Democratic governor warns against ‘echoing Socialist Party lines’ and forcing Big Oil to drill
Gas prices in the United States keep rising and Democrats in Washington have found a convenient scapegoat for the pain inflicted on American drivers – Big Oil.
President Joe Biden oil companies say “should not inflate their profits” as crude oil prices fall. Meanwhile, Democrats are pushing for a windfall tax on oil profits, and industry CEOs could face grilling in Congress next month.
But halfway across the United States, the Democratic governor of a major oil-producing state has a different message: Oil companies may have good reason to be wary of increased production.
“I have had several informal discussions and many of them tell me that they do not plan to change their plans. What they need for that is a couple of things,” Colorado Governor Jared Polis said in a new Yahoo Finance Presents interview.
First, oil companies need long-term price stability. If a company moves now, it could be a loser if prices drop before new oil starts flowing. It “could be six months from now, it could be a year from now,” Polis says of the lag every business has to consider.
The price of oil has indeed been very volatile in recent years. When many Americans briefly drove less at the start of the pandemic in 2020, excess supply briefly drove oil prices negative. This shook the industry and led to production setbacks that we still feel today.
Even this week, the price of crude oil crashed and entered bearish territory days after hitting record highs.
In addition to price volatility, capital markets could prevent oil companies from changing course.
“A few years ago there was a debt bubble that boosted oil and gas production and they’re still on the other side of the pendulum,” Polis says. At the moment, he added, “they are not interested in debt financing and expansion.”
A company like Exxon (XOM) surely remembers investing for the past decade and then posting an annual net loss of $22.4 billion for 2020, the largest in its history.
The oil giant survived but many small companies went bankrupt. In a recent report on oil bankruptcies, the Texas law firm Haynes and Boone documented more than 600 industrial bankruptcies from 2015 to 2021.
Oil companies have plenty of drilling opportunities, including in Colorado, Polis says. “It’s not about allowing; it’s a matter of capital deployment,” he says.

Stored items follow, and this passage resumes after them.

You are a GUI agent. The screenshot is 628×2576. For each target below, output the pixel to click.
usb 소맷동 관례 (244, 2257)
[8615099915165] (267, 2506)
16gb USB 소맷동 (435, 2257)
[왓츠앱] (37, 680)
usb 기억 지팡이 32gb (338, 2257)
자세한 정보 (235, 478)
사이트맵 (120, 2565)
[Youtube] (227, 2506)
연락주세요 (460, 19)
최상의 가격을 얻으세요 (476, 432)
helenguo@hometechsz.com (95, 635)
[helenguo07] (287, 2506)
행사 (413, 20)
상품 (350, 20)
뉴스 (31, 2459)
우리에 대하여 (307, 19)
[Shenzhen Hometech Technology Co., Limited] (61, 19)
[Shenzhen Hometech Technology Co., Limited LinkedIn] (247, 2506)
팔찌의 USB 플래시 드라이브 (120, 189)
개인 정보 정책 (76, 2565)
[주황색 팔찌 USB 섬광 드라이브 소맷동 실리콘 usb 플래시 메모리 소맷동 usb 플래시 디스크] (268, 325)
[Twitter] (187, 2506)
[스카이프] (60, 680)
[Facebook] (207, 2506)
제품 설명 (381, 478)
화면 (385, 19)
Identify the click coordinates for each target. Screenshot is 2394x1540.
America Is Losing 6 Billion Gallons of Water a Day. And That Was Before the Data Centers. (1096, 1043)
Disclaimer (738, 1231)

Some Republican lawmakers, he warned, “almost echo the lines of the Socialist Party in saying we should order them to do it or have them do it, some sort of centrally directed economy.”
“Is this something we can count on?
Since Friday, Americans have been paying $4.27 for a gallon of gasoline, near recent highs even as the price of crude oil has fallen. Colorado – the fifth-largest crude oil producer in the United States last November – is a little below average with prices at $3.96 a gallon.
Washington politicians focus on high prices, blaming both “Putin’s price hike” and supposed oil company profits. A liberal group proclaimed the companies “Price Gouge Consumers After Record-Smashing Year” in a statement Friday.
For his part, instead of trying to pressure oil companies, Polis has handled inflation differently and focused on measures to ease prices for his constituents, such as cutting taxes and fees. governmental. He favors the suspension of the federal gasoline tax, which would drop 18.4 cents per gallon on gasoline prices; he aims to provide his constituents with additional relief by reducing state gasoline taxes.
Beyond that, it could be a waiting game.
“Listen, if prices stay where they are now, there is no doubt that domestic production will increase. But I think what a lot of growers want to see is, ‘Is this just a market tip?’ or ‘Is this something we can rely on while we get the rigs in the ground?’ Says Polis.
Ben Werschkul is a writer and producer for Yahoo Finance in Washington, DC. Rick Newman contributed reporting.